We have observed a particle whose properties match what we would expect to see from the Higgs Boson at our current levels of data and sensitivity. This is not based on the value of the mass. We saw three decay modes with consistent excesses at a specific mass, and those decay modes match expected Higgs decays (H → γ γ, H → W W, H → Z Z). There are other decays that don’t show an excess (H → τ τ, H → b b), but we don’t expect nearly as much sensitivity in those channels yet. We excluded the other mass ranges in the same way: the sensitive decay modes in those regions did not show any excess.
There are many properties still to be analyzed, such as spin and branching ratios. There’s a good post at Quantum Diaries about possible values for the spin. I actually hope the branching ratios are different from Standard Model expectations, since that would indicate a massive new particle which could be a dark matter candidate or lead to other new physics.
Stupid question. How the devil does a particle of mass 125 GeV decay to two particles of mass around 80 GeV each? What are the actual observed end products?
That’s not a stupid question at all. Basically, the W and Z bosons are just virtual particles here, that decay very quickly, so that Heisenberg’s uncertainty principle (∆E * ∆t ≥ ℏ/2) is satisfied. The observed end products are four leptons (i.e. electrons, muons or taus plus the associated neutrinos), which add up to a mass much less then 125 GeV – the rest is in their kinetic energy.
Okay. So they’re actually talking about the 4l channel, which on theoretical grounds must involve an intermediate heavy (and virtual) boson.

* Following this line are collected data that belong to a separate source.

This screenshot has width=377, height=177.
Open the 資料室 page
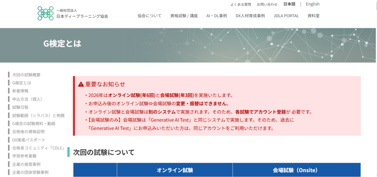[313, 16]
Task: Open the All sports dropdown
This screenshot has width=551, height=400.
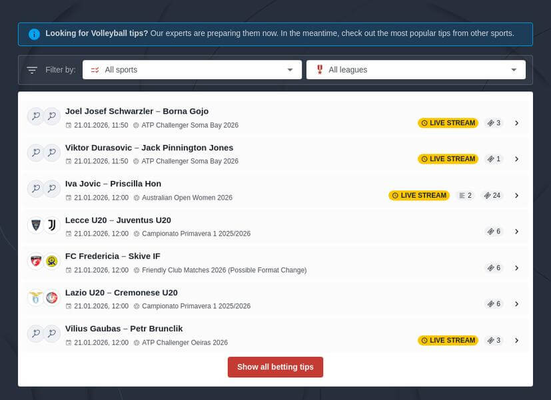Action: coord(191,69)
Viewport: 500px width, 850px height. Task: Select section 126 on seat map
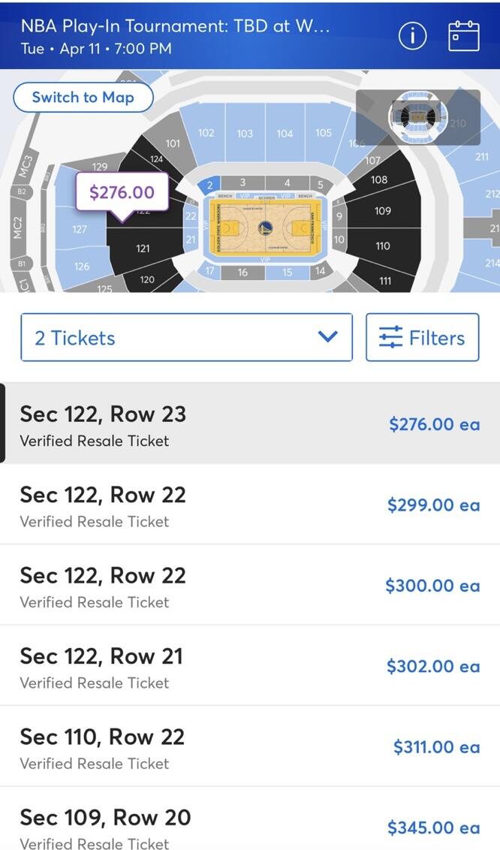tap(82, 266)

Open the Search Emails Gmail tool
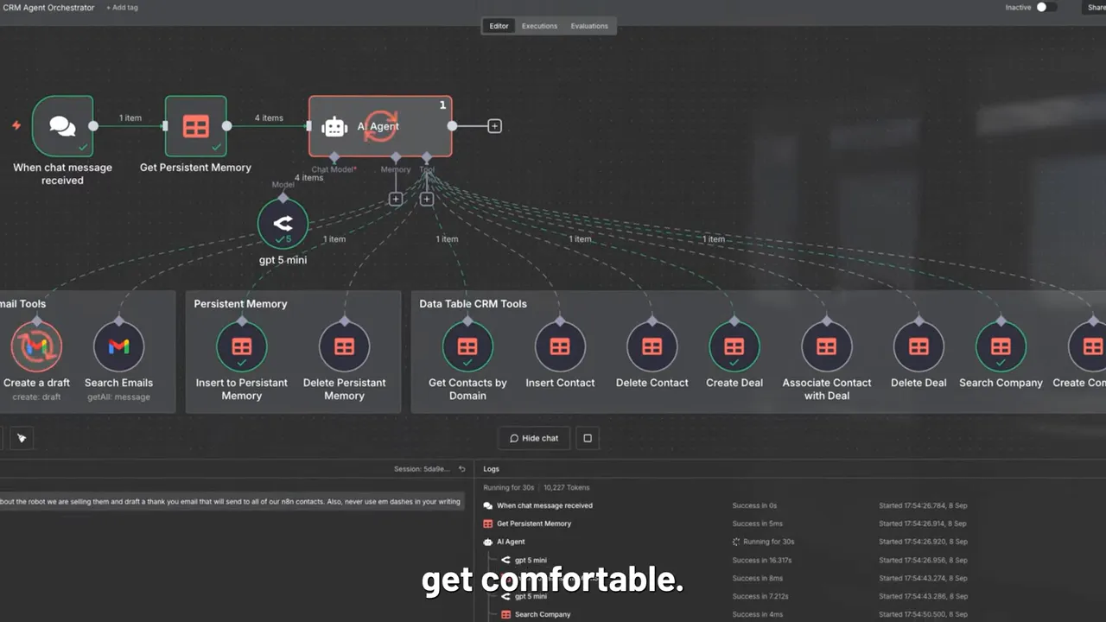[x=118, y=346]
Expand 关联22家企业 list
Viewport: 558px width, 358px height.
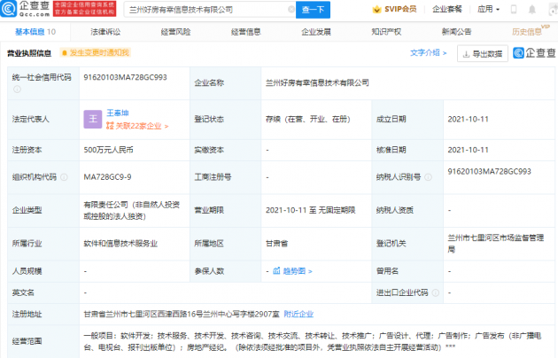click(x=137, y=126)
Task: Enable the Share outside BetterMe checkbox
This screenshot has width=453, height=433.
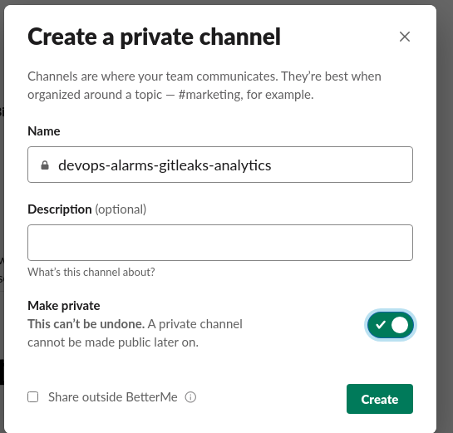Action: click(33, 397)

I opine that when the boson is virtual, ie there’s no mass peak in the two-lepton spectra, you ought not to say that you’ve observed the ‘2W’ channel, even if that’s the Feynman diagram you draw to explain the observation.
One exception though: In the Quantum Diaries post Dreaded_Anomaly mentioned, I’m fine with them talking about H → W W and H → Z Z decays, because they’re only talking about spin conservation at that one point – no need to mention the end products there. (But that wasn’t what you were talking about, I guess.)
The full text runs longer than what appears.